Проклятое чешское пиво, думает Митя. Надо же так нажраться: полночи проворочался с боку на бок, уснул с рассветом, проснулся под вечер, голова раскалывается, трясет, будто в лихорадке. Простыл, что ли, или подцепил какой-нибудь местный вирус?
Он натягивает джинсы, плетется в туалет, плещет в лицо ледяной водой, с отвращением смотрит в зеркало. Ну и видок: мешки на пол-лица, капилляры полопались, глаза красные, как у кролика, да еще и нижнюю губу раздуло, словно от герпеса.
Фу, гадость. Надо, наверно, в аптеку, купить какую-нибудь мазь? Или лучше пластырь. И больше не надираться так бестолково. Ведь с самого начала, когда появился этот Вацлав, было понятно, что англичанка даст ему.
В Восточной Европе русские нынче не в моде. По всем статьям проигрывают в конкурентной борьбе.
Подхватив рюкзак, Митя выходит в вечерние сумерки. На краю сознания бьется слабое воспоминание, зыбкая тень недавнего сна, кошмара, липкого, как несвежее белье хостела, влажного, как пражский туман.

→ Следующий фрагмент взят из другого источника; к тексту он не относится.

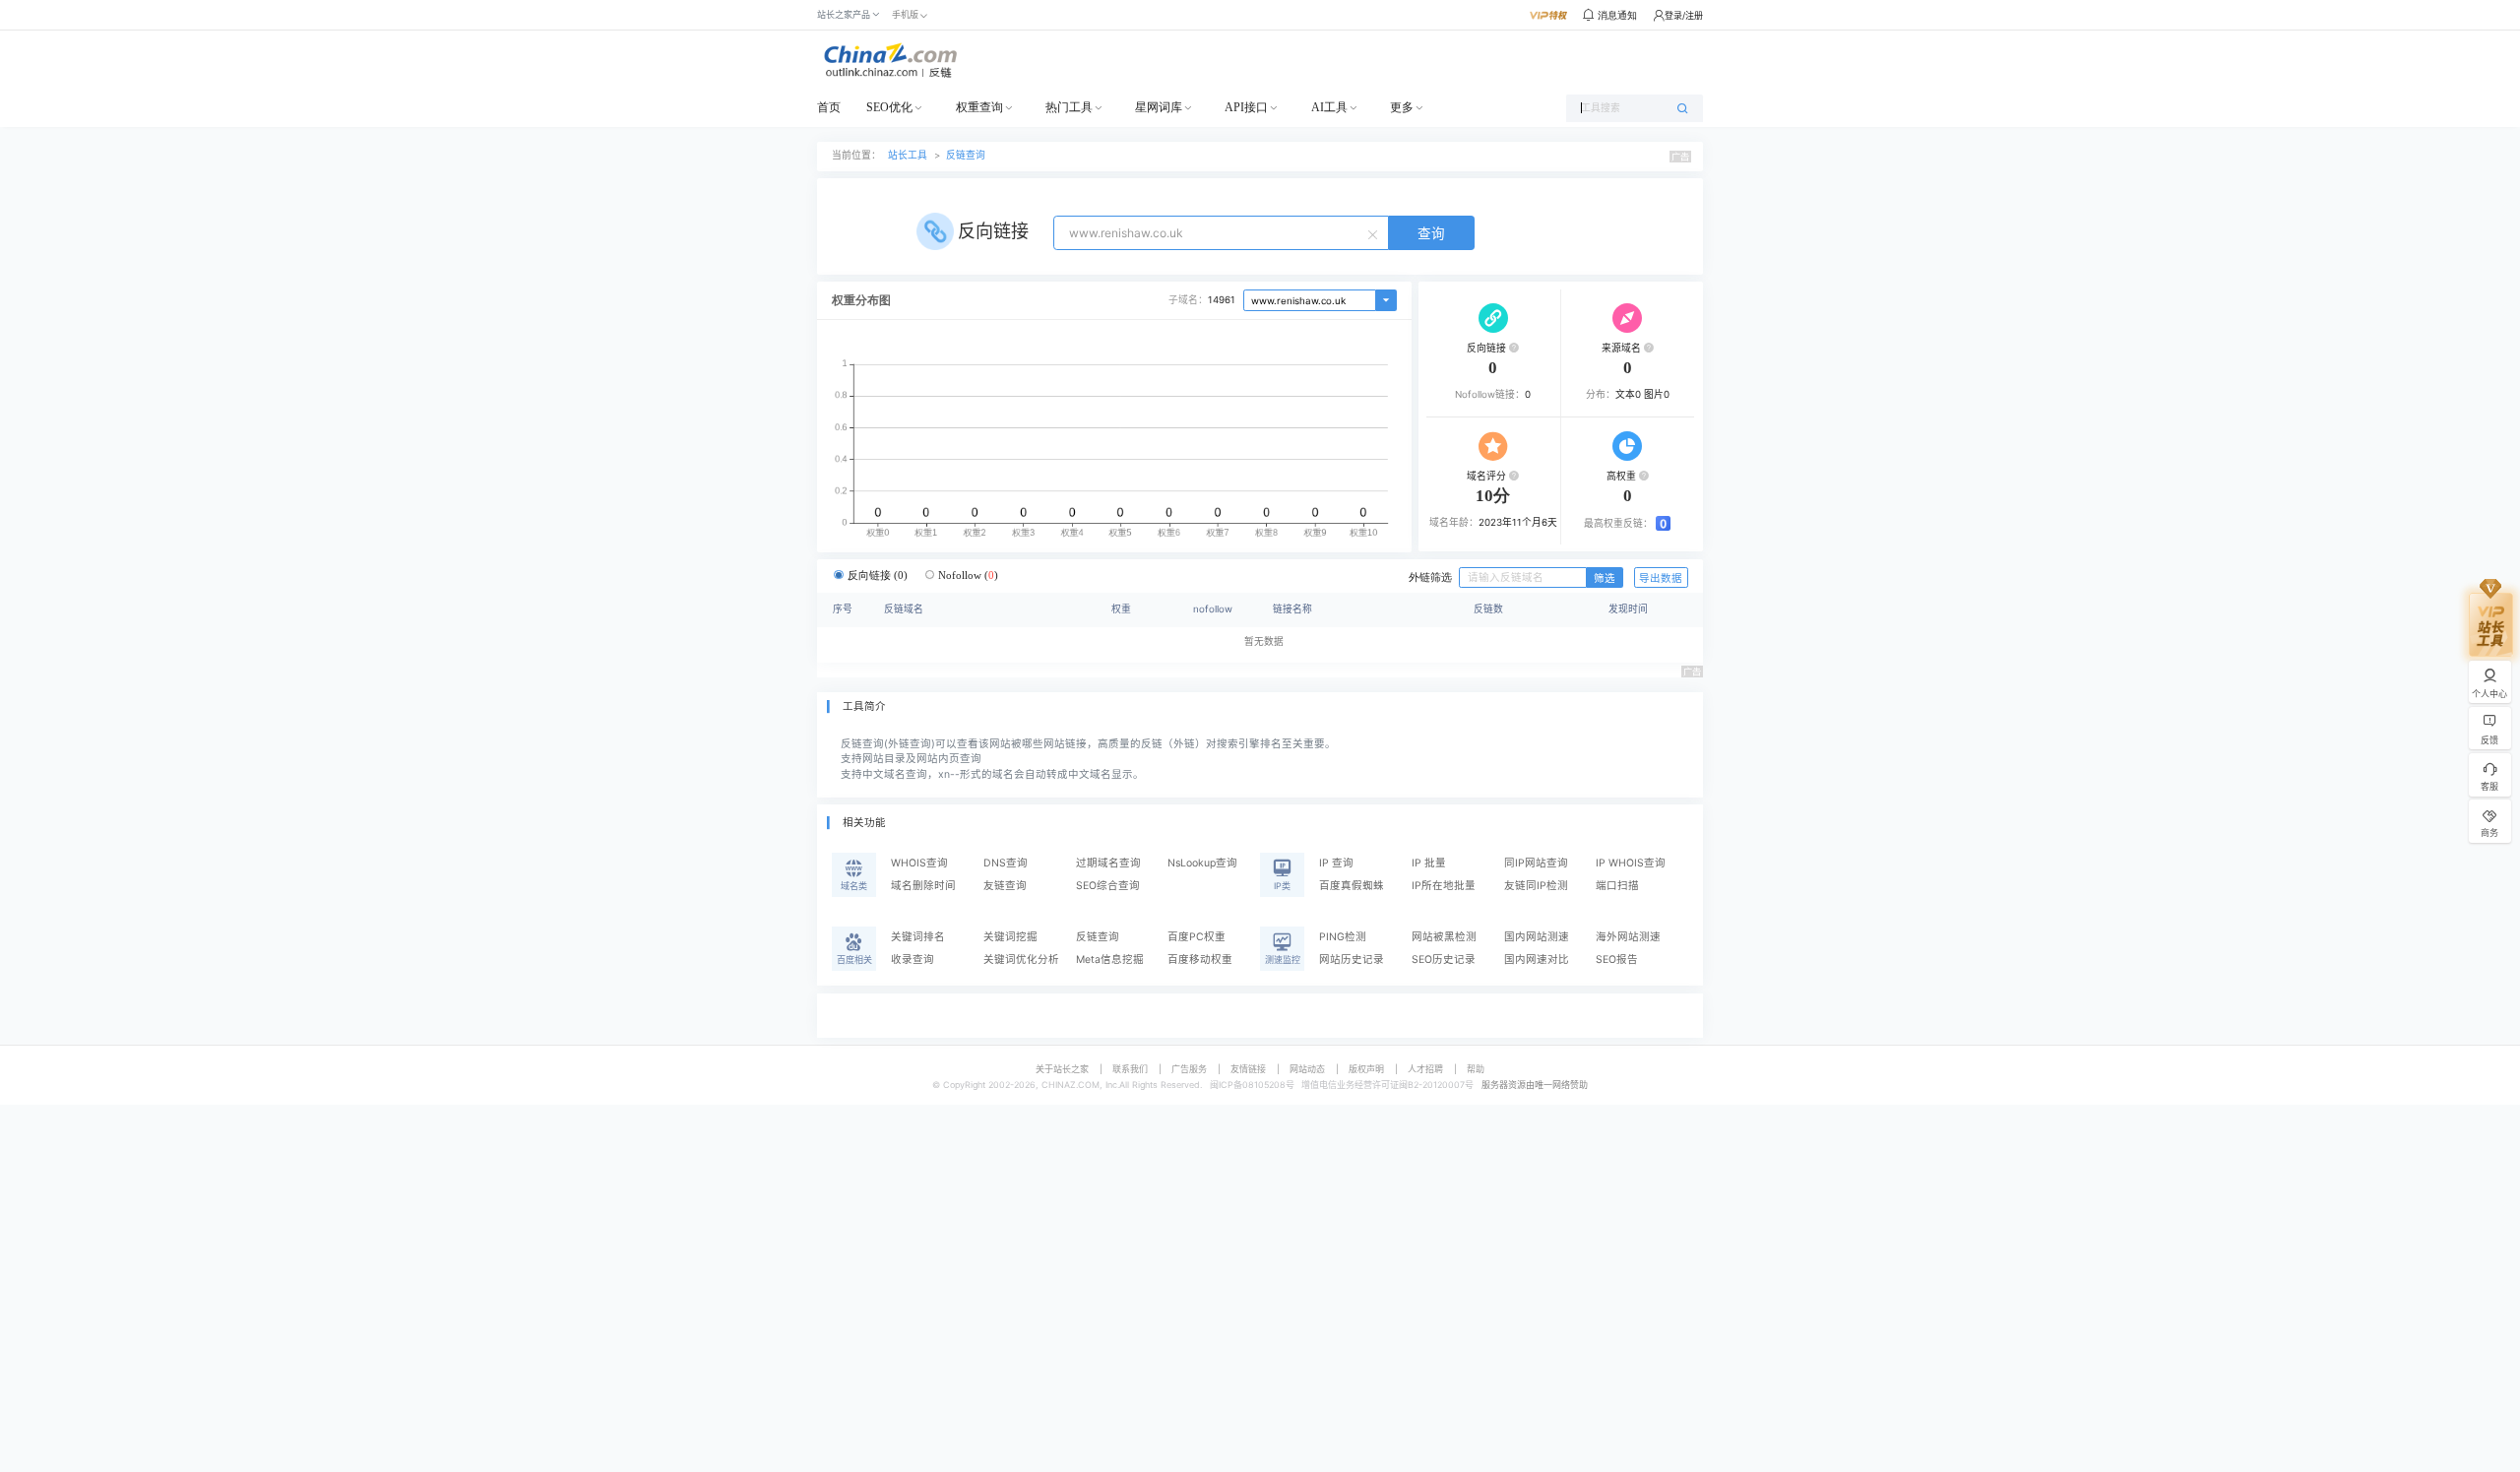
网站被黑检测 (1444, 936)
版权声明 (1366, 1068)
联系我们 (1130, 1068)
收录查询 (912, 959)
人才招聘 (1425, 1068)
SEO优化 (889, 107)
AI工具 (1329, 107)
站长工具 (907, 155)
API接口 (1246, 107)
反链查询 (965, 155)
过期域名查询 (1108, 863)
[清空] (1375, 233)
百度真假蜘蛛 (1351, 885)
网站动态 (1307, 1068)
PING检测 (1342, 936)
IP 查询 (1336, 863)
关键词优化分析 (1021, 959)
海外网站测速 (1628, 936)
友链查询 (1005, 885)
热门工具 (1069, 107)
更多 (1402, 107)
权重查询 (979, 107)
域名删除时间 (923, 885)
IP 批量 (1429, 863)
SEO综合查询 (1108, 885)
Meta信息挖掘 (1110, 959)
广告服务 (1189, 1068)
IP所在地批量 (1444, 885)
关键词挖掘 (1010, 936)
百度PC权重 (1196, 936)
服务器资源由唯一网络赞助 (1534, 1084)
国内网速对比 (1536, 959)
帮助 (1475, 1068)
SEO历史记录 (1444, 959)
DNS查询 (1005, 863)
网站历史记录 (1351, 959)
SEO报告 (1617, 959)
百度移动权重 (1199, 959)
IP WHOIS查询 (1631, 863)
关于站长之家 (1062, 1068)
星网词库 (1158, 107)
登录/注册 (1684, 15)
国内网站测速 (1536, 936)
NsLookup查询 (1202, 863)
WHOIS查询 (919, 863)
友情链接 (1248, 1068)
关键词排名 (918, 936)
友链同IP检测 (1536, 885)
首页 (829, 107)
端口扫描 (1617, 885)
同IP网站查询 (1536, 863)
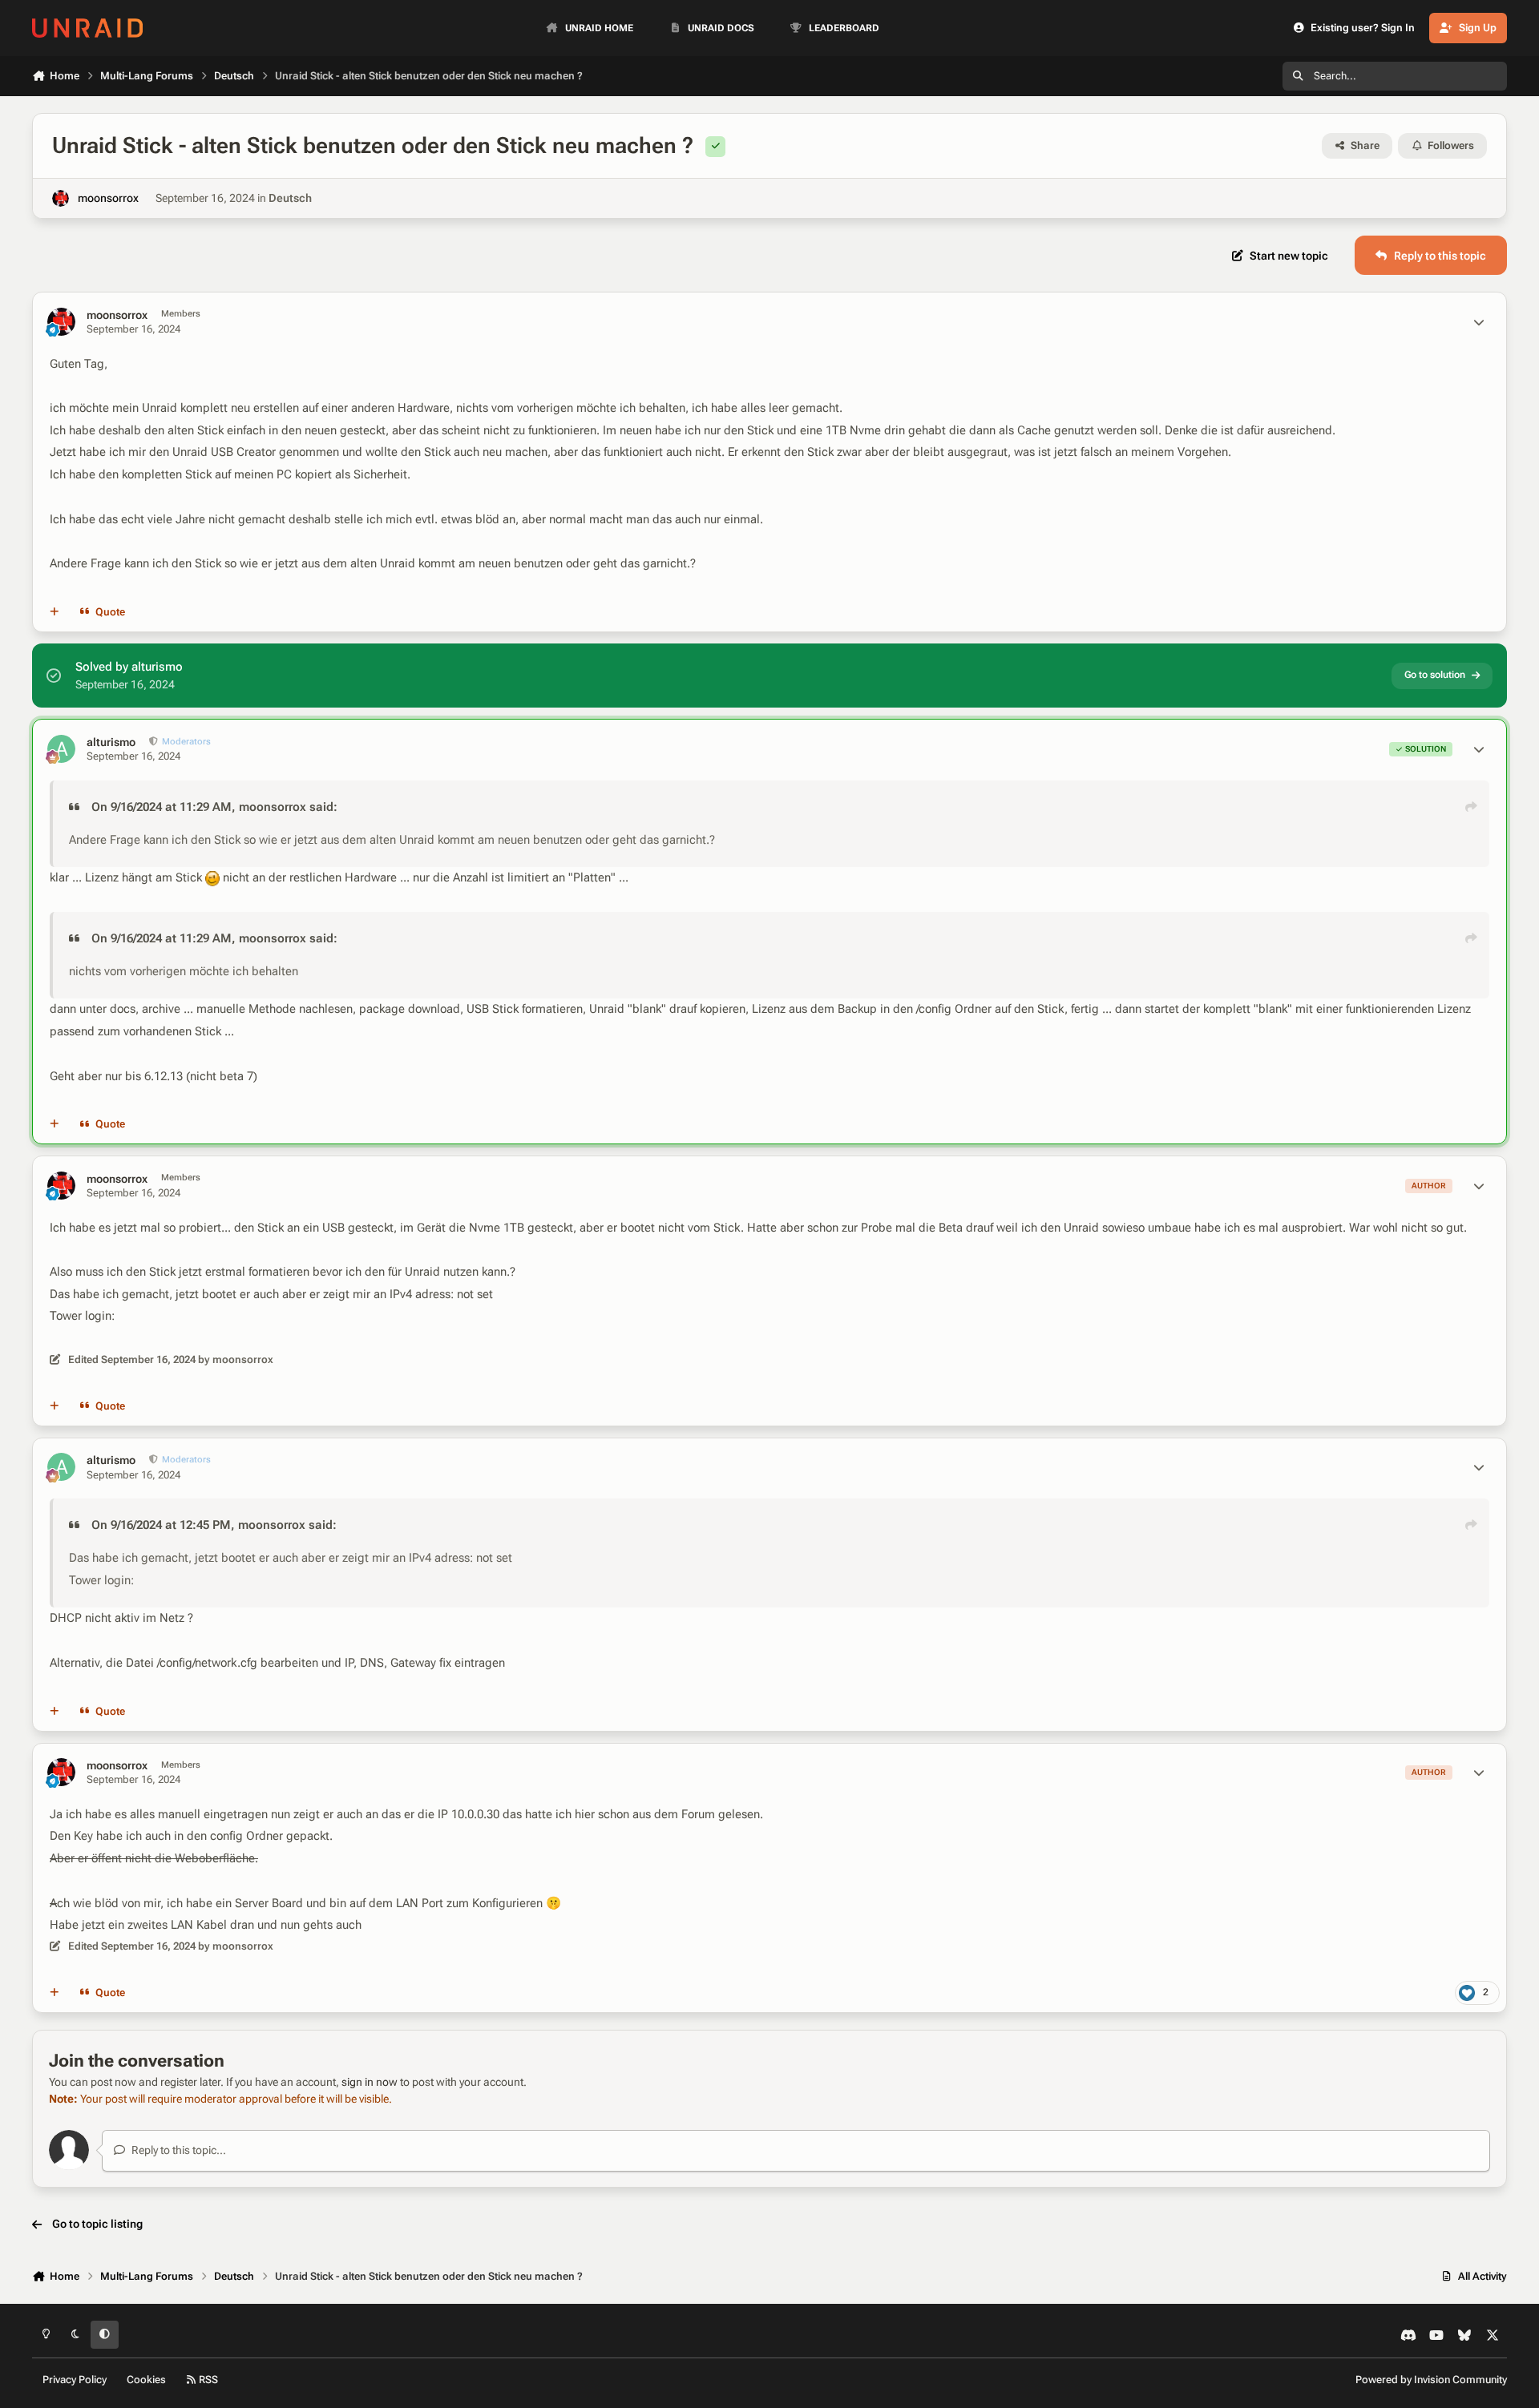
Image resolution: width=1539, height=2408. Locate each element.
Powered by (1431, 2380)
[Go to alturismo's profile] (61, 749)
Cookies (146, 2380)
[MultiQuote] (54, 612)
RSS (207, 2380)
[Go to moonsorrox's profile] (60, 198)
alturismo (111, 742)
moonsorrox (108, 198)
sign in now (369, 2081)
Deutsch (290, 198)
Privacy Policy (74, 2380)
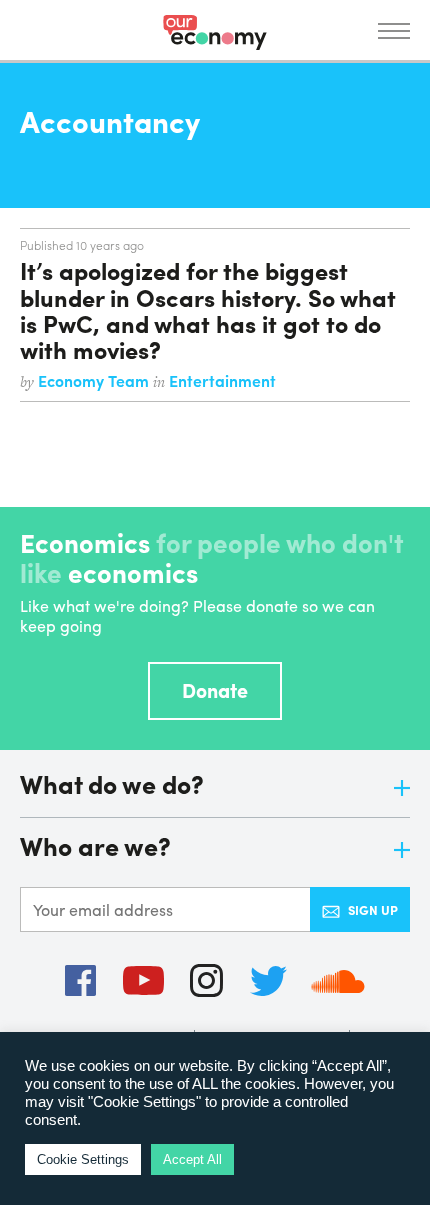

Ему снилось, будто они с Камиллой занимаются любовью. В темной спальне старого дома, за плотно занавешенными окнами. Страстный секс, какого никогда не было в Митиной жизни. Камилла бьется, кричит и стонет, кусается, царапает спину, а потом долго слизывает капельки крови, и Митя понимает: это не он, а Вацлав слабеет в объятиях рыжеволосой красавицы, это Вацлав бессильно замирает и проваливается в сон, такой же беспокойный и тревожный, как Митин… проваливается, чтобы проснуться на холодной земле среди надгробий Ольшанского кладбища.
Ни спальни, ни дома, ни сада. Никаких рассветных лучей, влажные пражские сумерки. Вацлава бьет озноб, вирус бессмертия бродит в его крови.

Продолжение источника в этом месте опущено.